Cathay Pacific Airways posted a HK$935 million loss in the first half of 2012, a marked contrast from the HK$2.8 billion profit the carrier saw in the first six months of 2011. In a press release, the Hong Kong-based carrier blamed sky-high fuel prices, sluggish freight volumes and global economic woes on this decline.
Cathay Pacific’s cargo revenue tumbled 7.6 percent, year-over-year, in the first half of 2012, falling to HK$11.9 billion. Freight capacity and yield also shrunk during the first six months of 2012, slowing 4.3 percent and 0.4 percent, year-over-year, respectively. Despite measures to match capacity with demand, Cathay’s load factor similarly took a hit during this period, declining 4.1 percent, year-over-year, to 64.3 percent.
According to the press release, cargo demand in Hong Kong and Mainland China was “well below expectations” during the first half of the year, although the introduction of certain electronics in March led to a brief spike in volumes. Even so, Cathay launched twice-weekly freighter service to Zhengzhou, China, in late March, with twice-weekly cargo service to Hyderabad, India, commencing roughly two months later.
But the financial stress Cathay experienced during the first half of the year was extreme, with fuel accounting for 41.6 percent of its total operating costs.

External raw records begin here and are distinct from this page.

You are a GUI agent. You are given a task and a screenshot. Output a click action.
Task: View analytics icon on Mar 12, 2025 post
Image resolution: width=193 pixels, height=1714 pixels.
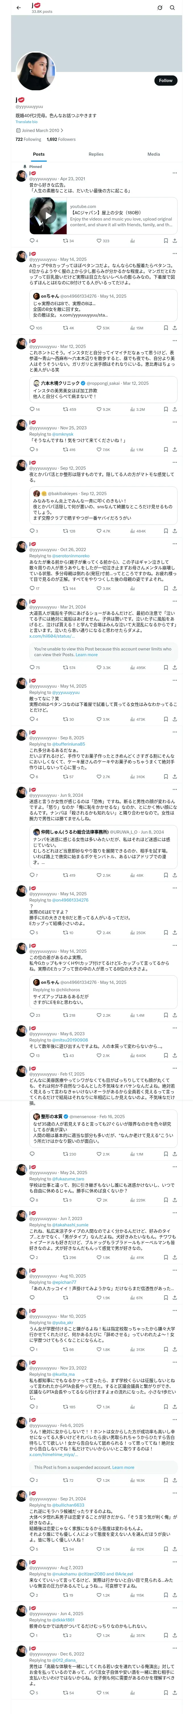[x=132, y=409]
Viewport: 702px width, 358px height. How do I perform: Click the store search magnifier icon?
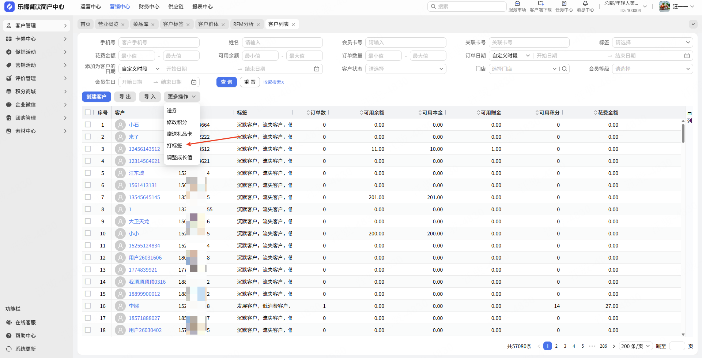point(565,69)
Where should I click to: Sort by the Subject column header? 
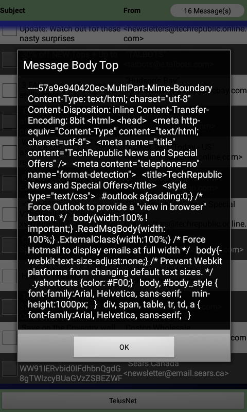pyautogui.click(x=12, y=10)
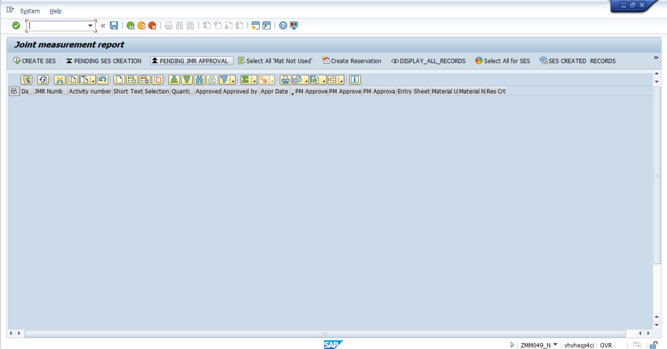The height and width of the screenshot is (349, 667).
Task: Click the Save icon in the top toolbar
Action: (114, 26)
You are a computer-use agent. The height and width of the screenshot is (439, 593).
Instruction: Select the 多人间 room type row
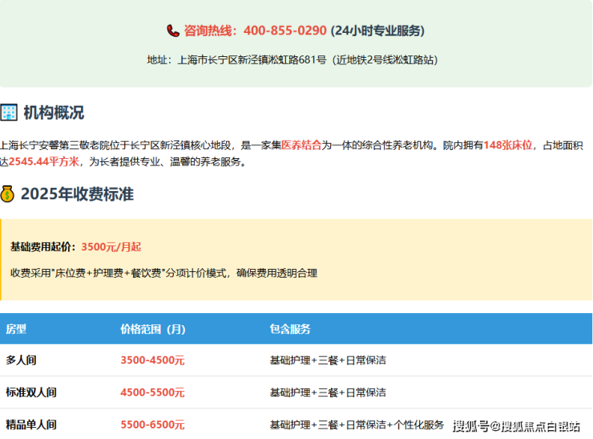(x=22, y=360)

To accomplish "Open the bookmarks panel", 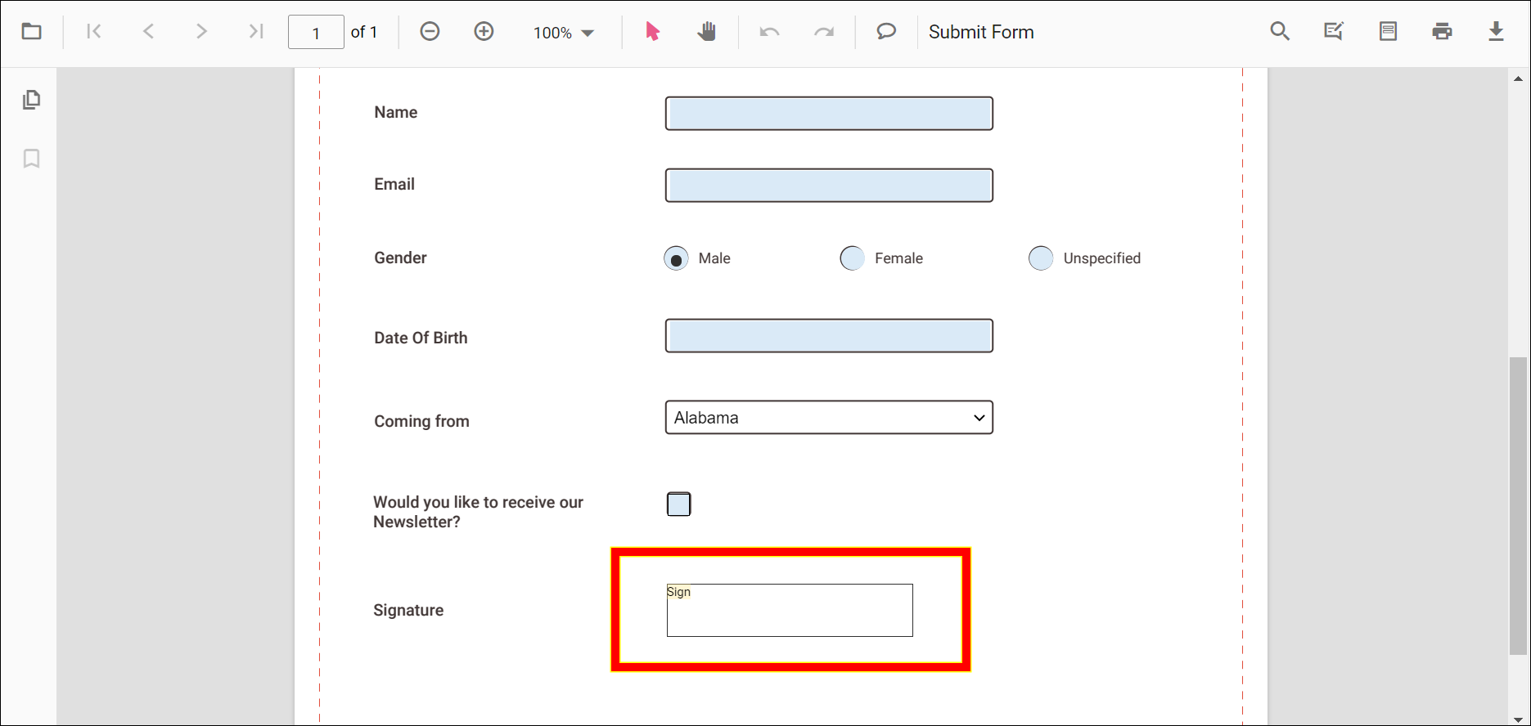I will [x=32, y=159].
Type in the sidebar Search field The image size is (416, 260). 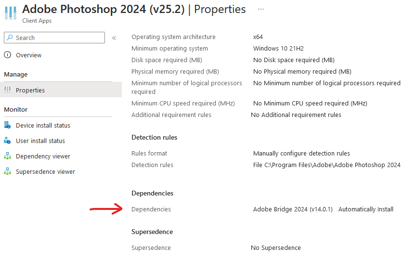pyautogui.click(x=58, y=38)

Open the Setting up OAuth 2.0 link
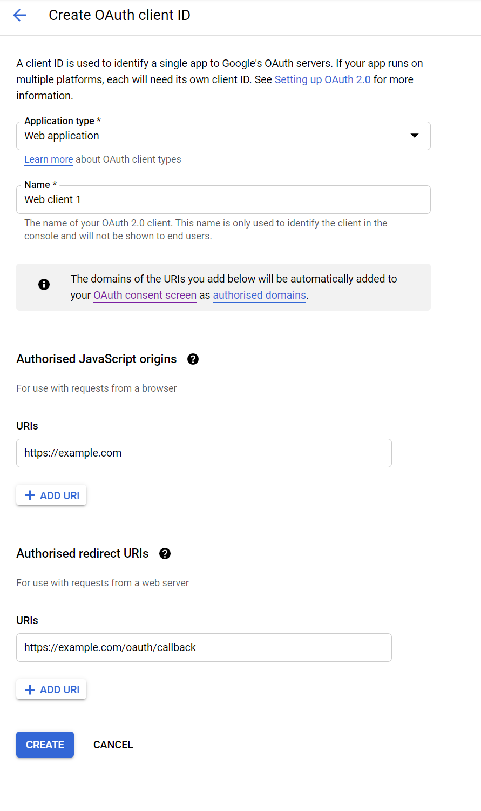coord(322,79)
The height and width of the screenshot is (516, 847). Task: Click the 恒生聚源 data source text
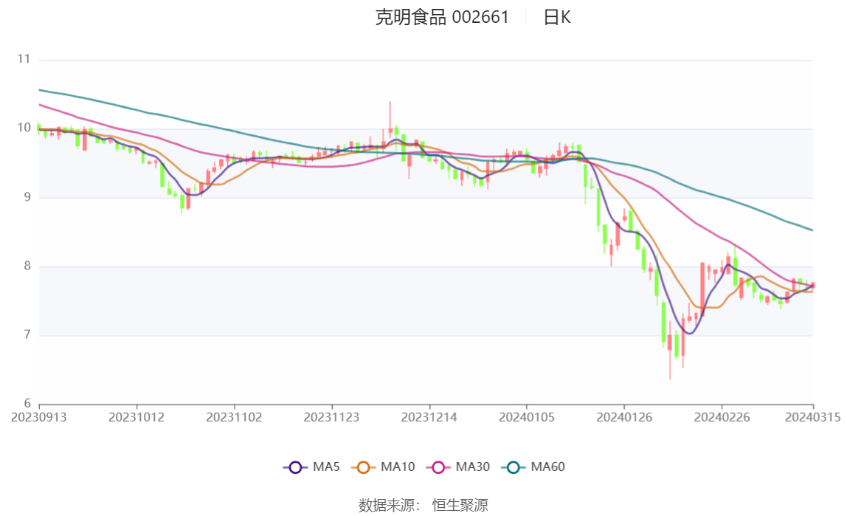click(x=460, y=505)
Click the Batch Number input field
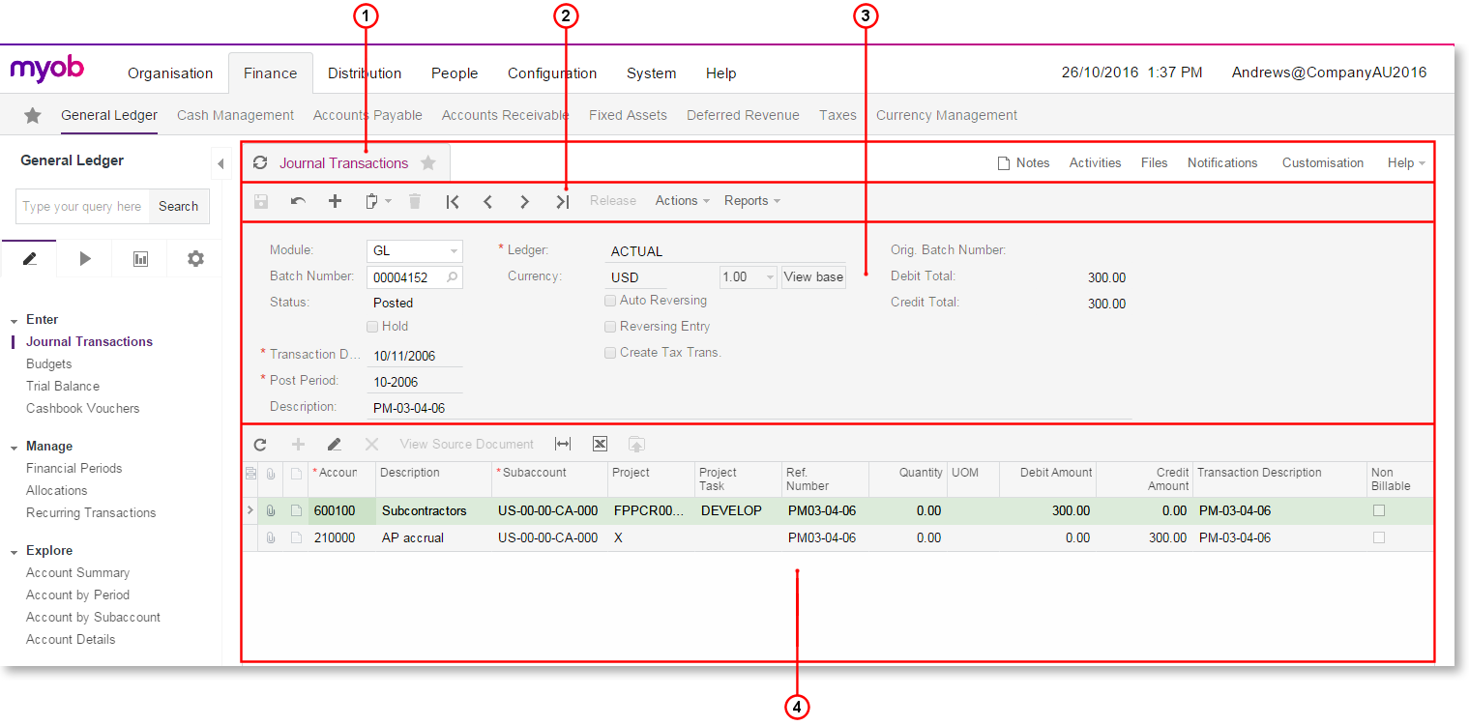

In an effort to contain costs, the carrier retired older, less fuel-efficient aircraft from its fleet; three Boeing 747-400BCF freighters were also taken out of service.
Cathay Pacific Chairman Christopher Pratt explained that such actions demonstrate the cyclical nature of the industry. “Aviation will always be a volatile and challenging industry, and our business will always be subject to factors, including economic fluctuations and fuel prices, which are beyond our control,” he said in a statement.
“We will continue to take whatever measures are necessary to protect the business, managing short-term difficulties while remaining committed to our long-term strategy,” Pratt said in a statement. “Our financial position remains strong, and we are in a good position to deal with our current challenges.”
Cathay Pacific will also continue investing in its HK$5.9 billion cargo terminal at Hong Kong International Airport — a project that will benefit operations in the long term, according to the press release.